In today’s cloud computing Key value Pair data-stores are more preferred than the traditional database. Key-value model is simple non-trivial data model.
The database supporting key-value pair supports REST-ful API’s for data access.The widely support some of the important features like
- Search – Distributed, full search engine with query language
- Secondary Index – Tag the stored objects with extra value for faster and wider search
- MapReduce – Non-Key based query for large data set
The data modeling process of KV is based on AccessPattern. In KV databases the modelling happens in the application layer.
Type of data suitable for storing in a key-value pair data-store
- Data of indeterminate form. For example each HTML page is different. Defining a schema for such page is complex. Since relational database expects schema, it is not possible to store the HTML page. Key-value data-store does not require a schema and it would be a best fit for such data.

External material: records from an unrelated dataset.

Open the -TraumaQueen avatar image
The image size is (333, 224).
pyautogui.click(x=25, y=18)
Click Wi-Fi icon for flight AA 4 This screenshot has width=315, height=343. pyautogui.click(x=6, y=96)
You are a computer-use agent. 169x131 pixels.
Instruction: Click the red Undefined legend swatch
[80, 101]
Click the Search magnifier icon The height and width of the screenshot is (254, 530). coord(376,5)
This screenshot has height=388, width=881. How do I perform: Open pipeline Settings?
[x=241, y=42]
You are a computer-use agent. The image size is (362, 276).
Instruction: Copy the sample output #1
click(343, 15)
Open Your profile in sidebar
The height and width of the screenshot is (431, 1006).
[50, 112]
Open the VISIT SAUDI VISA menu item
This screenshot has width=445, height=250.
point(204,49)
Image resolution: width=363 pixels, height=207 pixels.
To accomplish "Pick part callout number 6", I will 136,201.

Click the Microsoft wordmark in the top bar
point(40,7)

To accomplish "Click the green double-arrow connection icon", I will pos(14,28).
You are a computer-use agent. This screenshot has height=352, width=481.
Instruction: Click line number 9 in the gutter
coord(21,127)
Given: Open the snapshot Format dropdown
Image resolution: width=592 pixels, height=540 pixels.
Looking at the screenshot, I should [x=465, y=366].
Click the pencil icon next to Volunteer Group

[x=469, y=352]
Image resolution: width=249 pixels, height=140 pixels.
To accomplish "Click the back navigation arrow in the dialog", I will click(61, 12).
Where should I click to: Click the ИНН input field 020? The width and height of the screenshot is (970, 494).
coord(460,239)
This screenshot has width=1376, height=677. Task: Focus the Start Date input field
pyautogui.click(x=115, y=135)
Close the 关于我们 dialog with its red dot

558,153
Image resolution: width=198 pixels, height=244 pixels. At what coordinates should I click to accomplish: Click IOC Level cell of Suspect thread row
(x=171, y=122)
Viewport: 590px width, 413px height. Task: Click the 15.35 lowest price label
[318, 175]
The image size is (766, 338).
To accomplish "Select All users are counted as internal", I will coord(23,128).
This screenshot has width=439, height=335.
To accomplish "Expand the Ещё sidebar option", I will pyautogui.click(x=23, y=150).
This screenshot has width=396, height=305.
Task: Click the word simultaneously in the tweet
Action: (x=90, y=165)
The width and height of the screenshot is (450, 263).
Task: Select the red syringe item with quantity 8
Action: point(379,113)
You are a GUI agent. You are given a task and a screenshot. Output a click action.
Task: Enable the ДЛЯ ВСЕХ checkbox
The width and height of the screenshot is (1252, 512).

- Data of huge size and quantity. RDBMS are optimized for small rows that supports table fitting within a single server. In contrary Key-value data-stores supports storing large objects with huge quantity spread across multiple servers.
- Unrelated Data. Application might require storing unrelated data which is not suitable to be stored in RDBMS. Since Key-value pair data stores are not based on relations, storing such unrelated data is supported.
Most KV databases does not support query engine. The lookup-path can be directly to the objects in memory or on disk. This helps in scaling.
KV does not restrict on the type of data to be stored. The application code is responsible for parsing the data. This helps the KV database to scale irrespective of the data being stored.